Stored records

═══

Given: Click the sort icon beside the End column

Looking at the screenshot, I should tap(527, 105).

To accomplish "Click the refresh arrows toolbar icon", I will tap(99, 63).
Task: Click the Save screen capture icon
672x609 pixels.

═══

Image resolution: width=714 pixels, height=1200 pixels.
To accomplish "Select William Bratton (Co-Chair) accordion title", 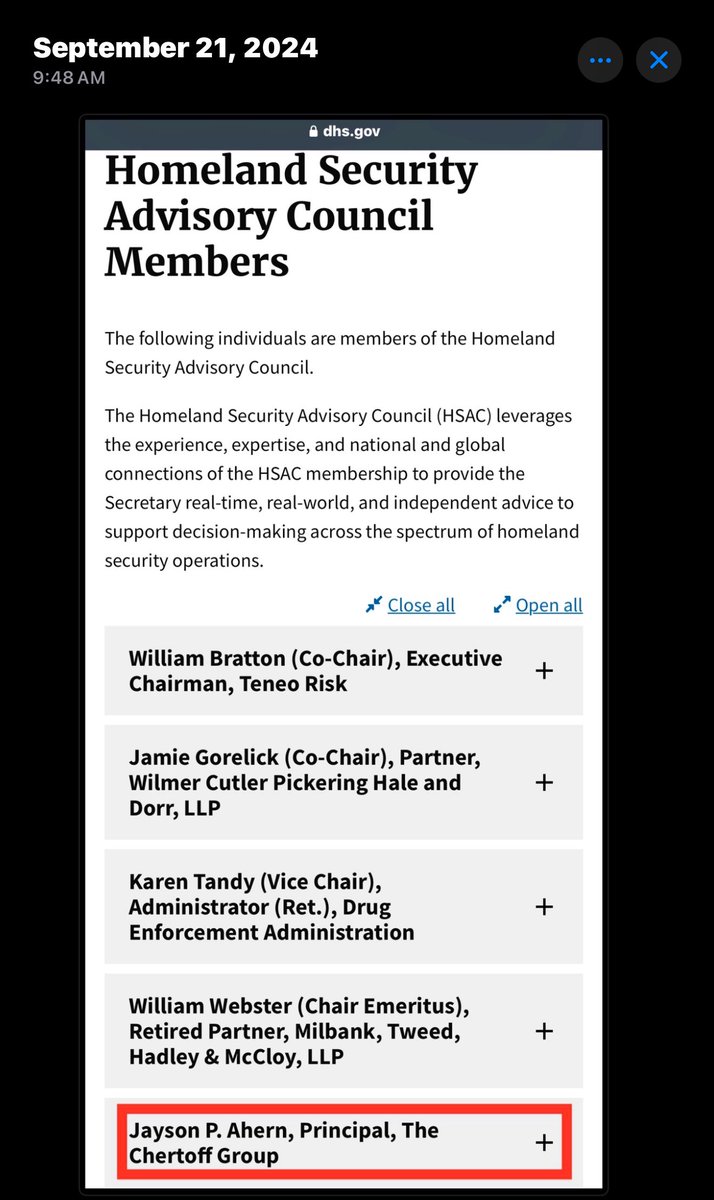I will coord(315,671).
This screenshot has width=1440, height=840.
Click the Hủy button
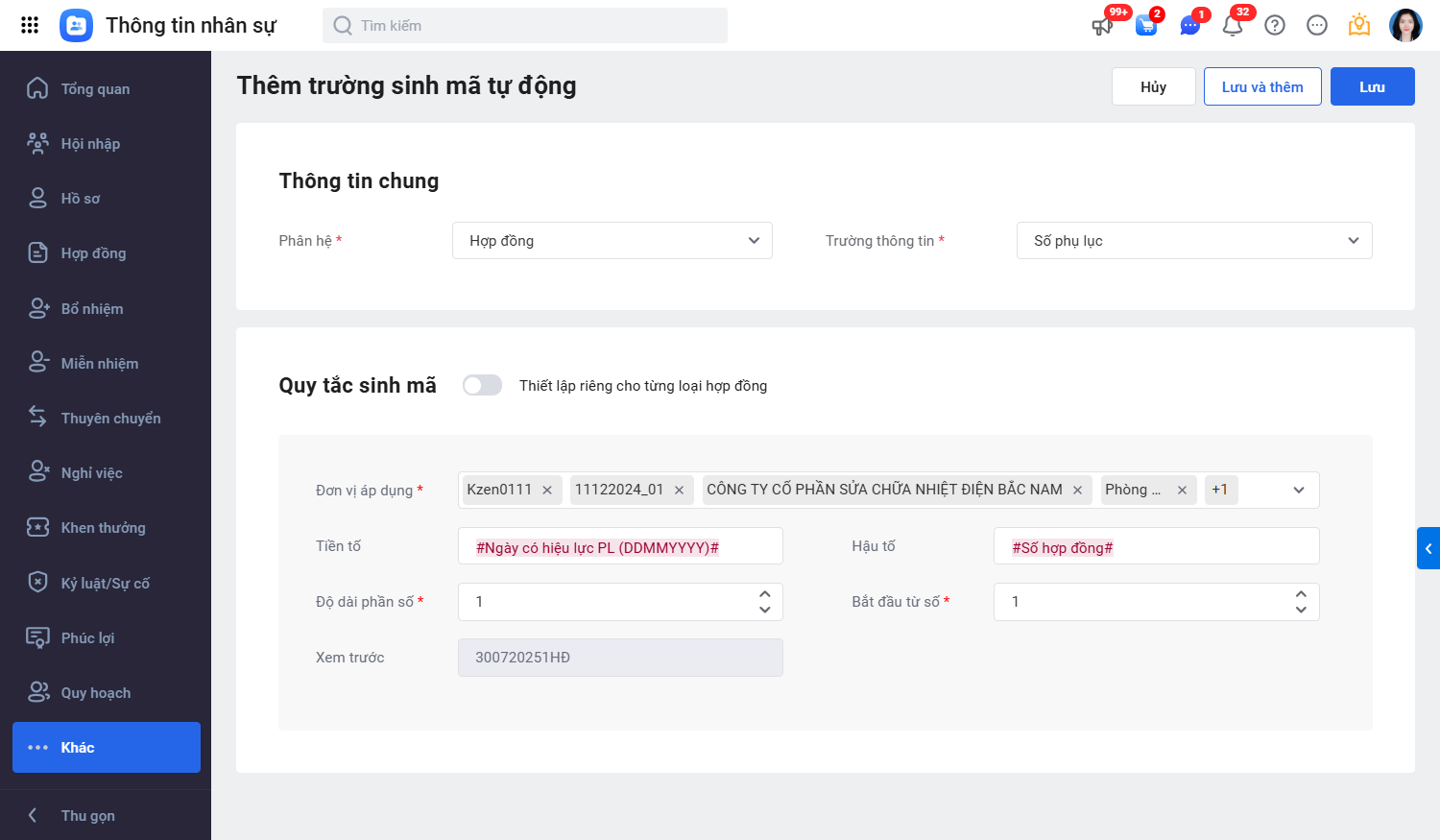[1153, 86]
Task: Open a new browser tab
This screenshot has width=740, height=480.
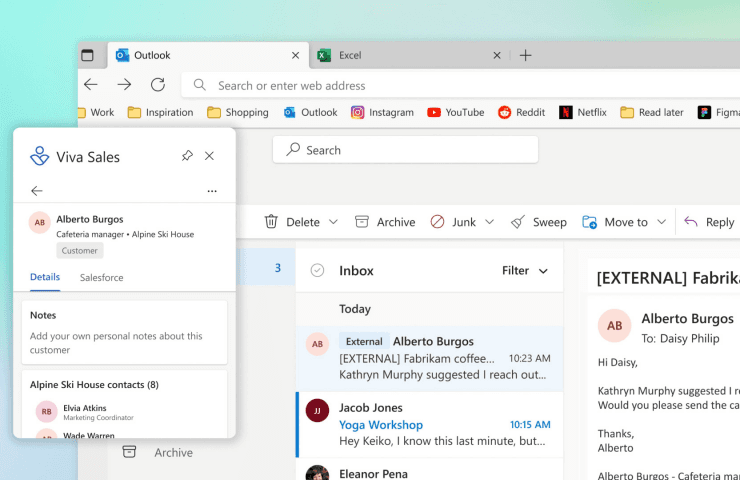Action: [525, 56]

═══

* [THE TASK]: Write out exactly the lines above between the line with "Given: Click the" and the line with "672x609 pixels.", inclusive, and nothing beyond them.

* [REPLY]:
Given: Click the sort icon beside the End column

Looking at the screenshot, I should tap(527, 105).

To accomplish "Click the refresh arrows toolbar icon", I will tap(99, 63).
Task: Click the Save screen capture icon
672x609 pixels.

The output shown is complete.